**** GIVEN DATA ****
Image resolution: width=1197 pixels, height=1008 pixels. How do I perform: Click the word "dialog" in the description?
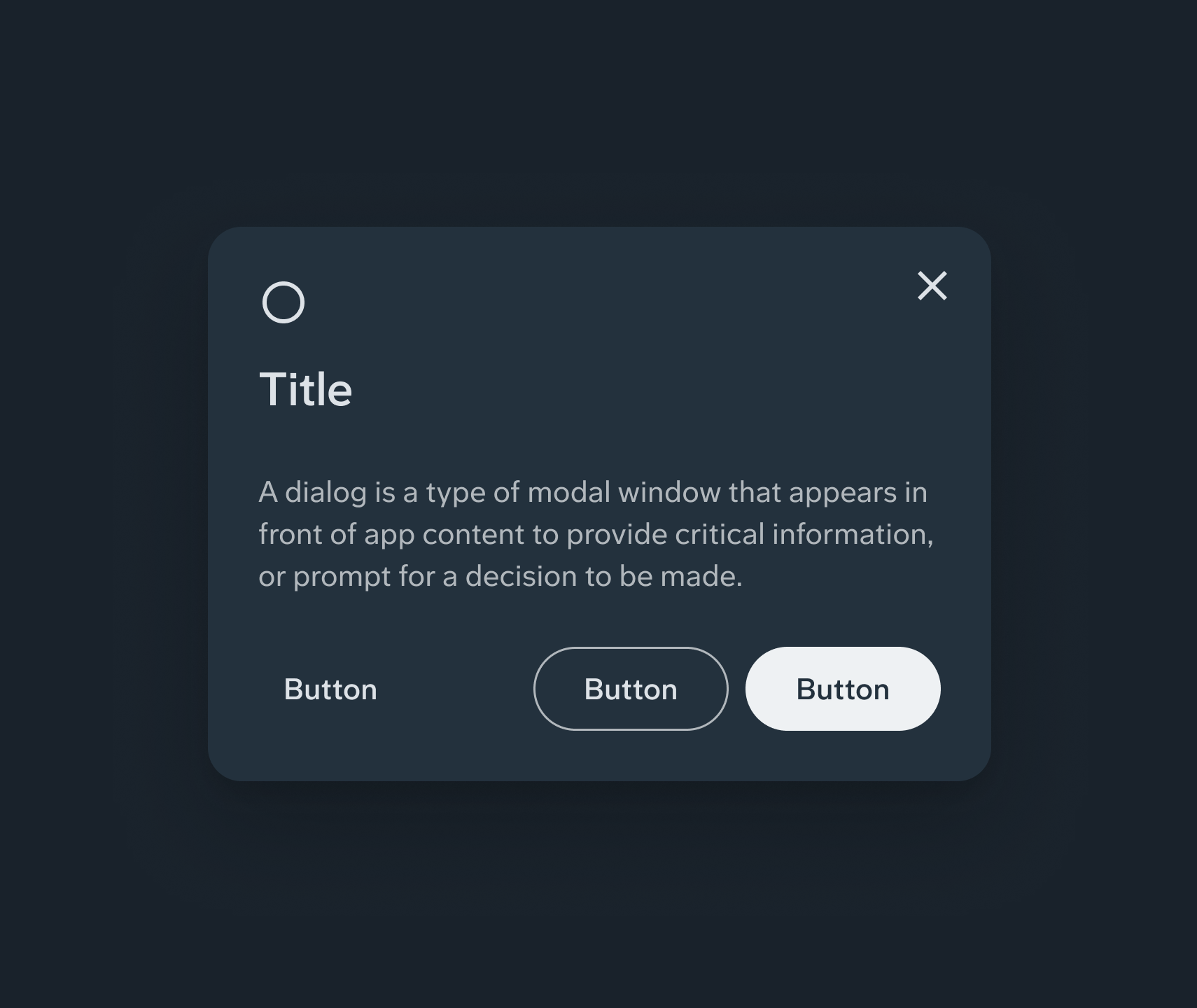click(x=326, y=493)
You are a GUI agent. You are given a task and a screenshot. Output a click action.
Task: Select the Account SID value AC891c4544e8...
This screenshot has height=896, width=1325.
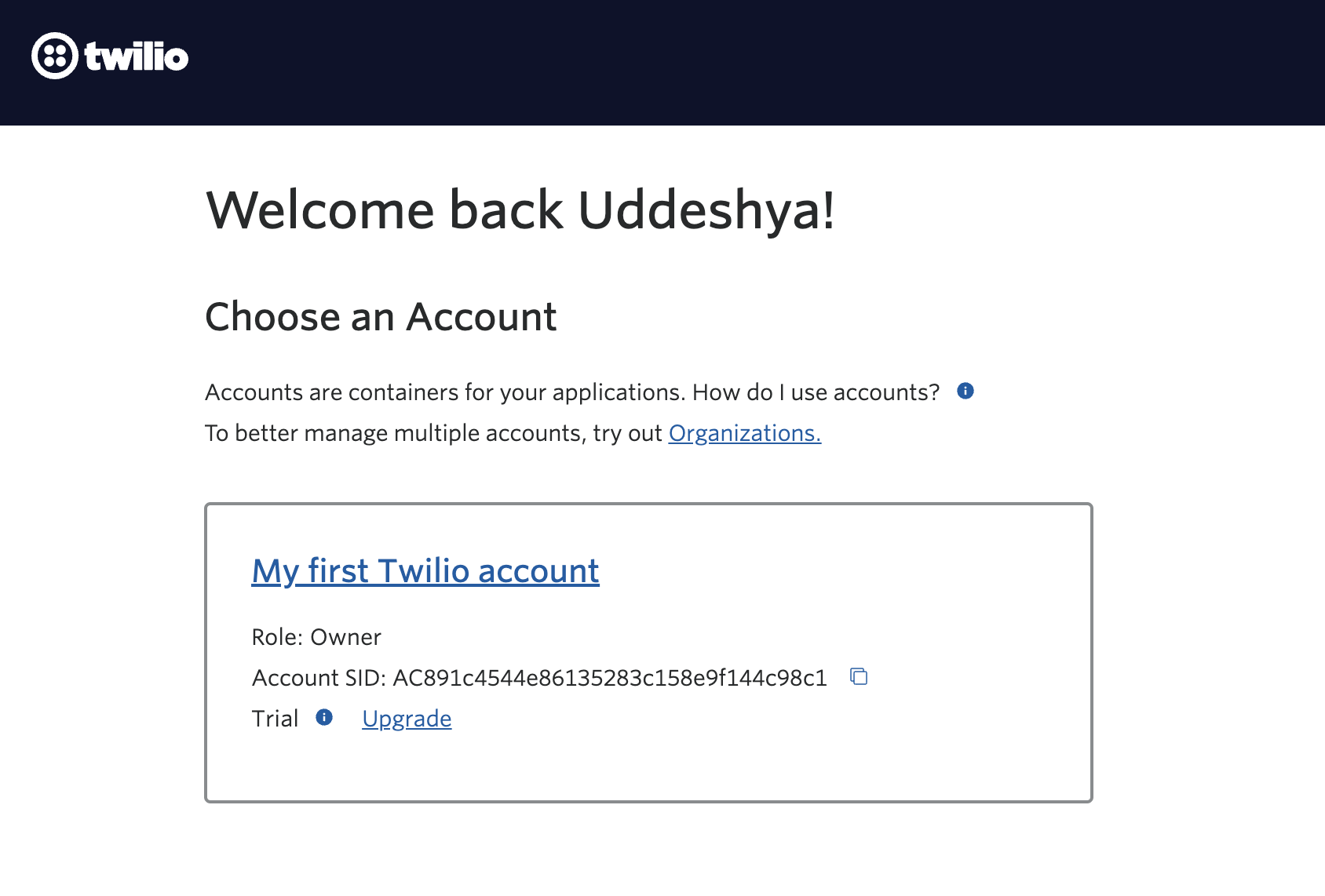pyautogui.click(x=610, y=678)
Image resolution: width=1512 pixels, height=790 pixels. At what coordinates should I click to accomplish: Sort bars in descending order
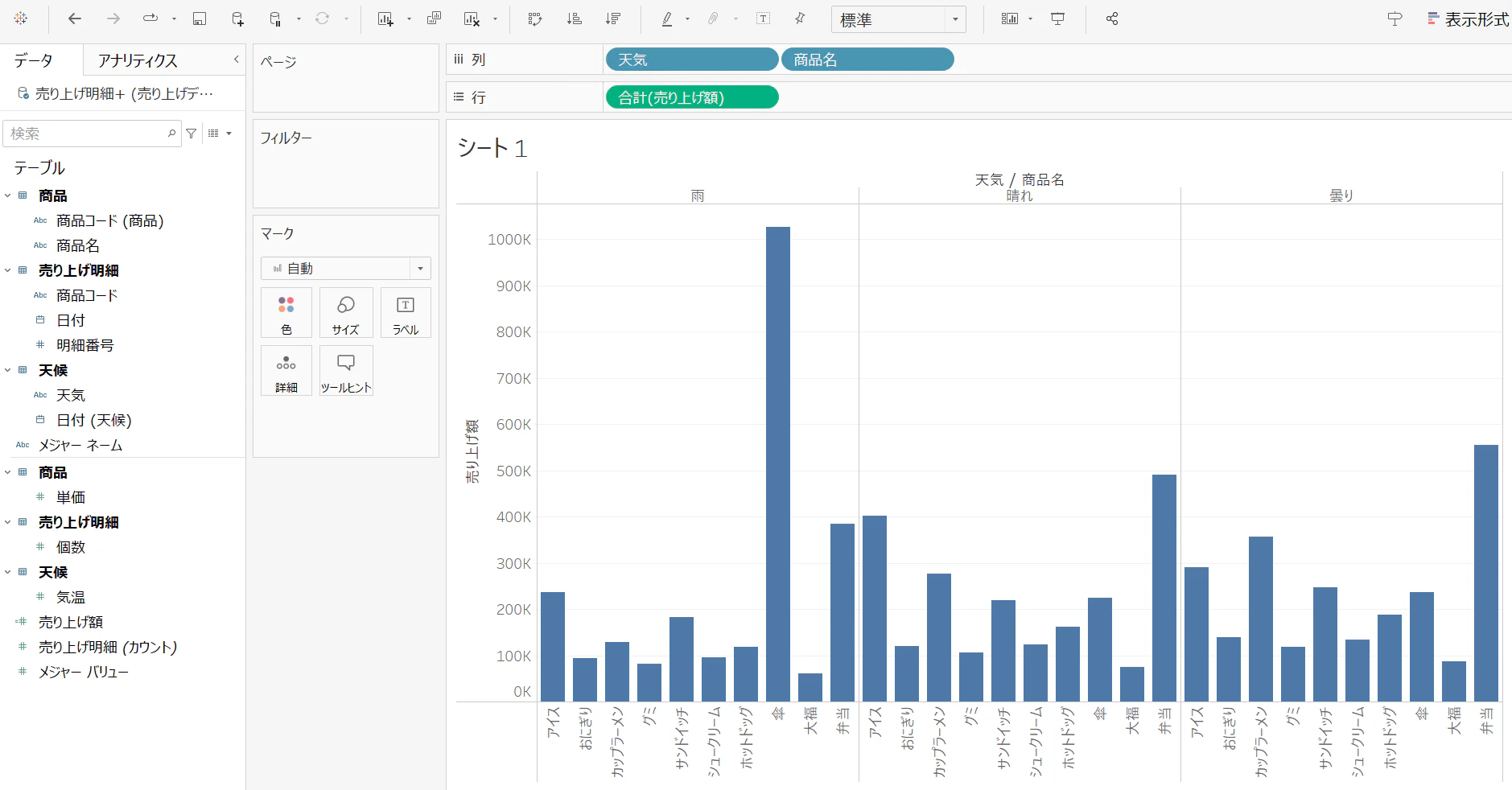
****
### [YOUR OBJECTIVE]
Copy every line exactly, from the opening line of the entries down to the line holding "Task: Select the", and keep the pictures out.

### [ANSWER TO THE EXERCISE]
Image resolution: width=1197 pixels, height=1008 pixels. How do I perform: Click the word "dialog" in the description?
click(x=326, y=493)
You are a GUI agent. You are given a task and a screenshot. Output a click action.
Task: Select the Account SID value AC891c4544e8...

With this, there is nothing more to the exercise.